Definition 2.2. — Two parametrized paths on M are equivalent if they di↵er by an increasing bi-Lipschitz homeomorphism of [0, 1]. An equivalence class of parametrized paths is called a path and the set of paths on M is denoted by P(M). Actually, the notion of path does not depend on & since the distances defined by two di↵erent Riemannian metric are equivalent. Two parametrized paths pp1 and pp2 which represent the same path p share the same endpoints. It is thus possible to define the endpoints of p as the endpoints of any representative of p. If p is a path, by p (resp. p) we denote the starting point (resp. the arrival point) of p. From now on, we will not make any di↵erence between a path p and any parametrized path pp 2 p.
Definition 2.3. — A path is simple either if it is injective on [0, 1] or if it is injective on [0, 1[ and p = p.

### Measures on the set of multiplicative functions. —

2.2.1. Definitions. — Let P be a subset of P(M) and let L be a set of loops in P. Definition 2.11. — A function h from P to G is multiplicative if and only if:
– h(c−1) = h(c)−1 for any path c in P such that c−1 2 P,
– h(c1c2) = h(c2)h(c1) for any paths c1 and c2 in P which can be concatenated and such that c1c2 2 P. We denote by Mult(P,G) the set of multiplicative functions from P to G. A function from L to G is pre-multiplicative over P if and only if:
– it is multiplicative,
– for any l and l0 in L which are equivalent in P, we have: h(l) = h(l0). We denote by MultP (L,G) the set of pre-multiplicative functions over P. We will often make the following slight abuse of notation.
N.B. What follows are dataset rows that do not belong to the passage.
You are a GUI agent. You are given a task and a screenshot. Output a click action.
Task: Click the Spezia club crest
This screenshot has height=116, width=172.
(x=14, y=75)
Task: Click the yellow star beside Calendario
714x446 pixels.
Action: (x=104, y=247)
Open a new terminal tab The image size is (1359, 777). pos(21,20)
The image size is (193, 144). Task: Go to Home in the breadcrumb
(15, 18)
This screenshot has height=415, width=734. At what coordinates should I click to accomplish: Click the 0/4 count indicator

#### Planar Markovian holonomy fields

We have now all the notions in order to define continuous and discrete planar Markovian holonomy fields: these are families of random holonomy fields on subsets of P(R2) satisfying an area-preserving homeomorphism invariance and an independence property 4.1. Definitions. — First, we define the strong and weak notions of (continuous) planar Markovian holonomy fields. We will use the following notation: if l is a simple loop in R2, Int(l) will stand for the bounded connected component of R2 \ l.
Definition 4.1. — A G-valued strong (continuous) planar Markovian holonomy field is the data, for each measure of area vol on R2 of a gauge-invariant random holonomy field Evol on R2 of weight Evol( ) = 1, such that the three following axioms hold:
P1 : Let vol and vol0 be two measures of area on R2. Let : R2 ! R2 be a locally bi-Lipschitz homeomorphism which preserves the orientation and which sends vol on vol0 (i.e. vol0 = vol # −1). The mapping from Mult(P(R2),G) to itself induced by , denoted also by , satisfies: Evol0 # −1 = Evol.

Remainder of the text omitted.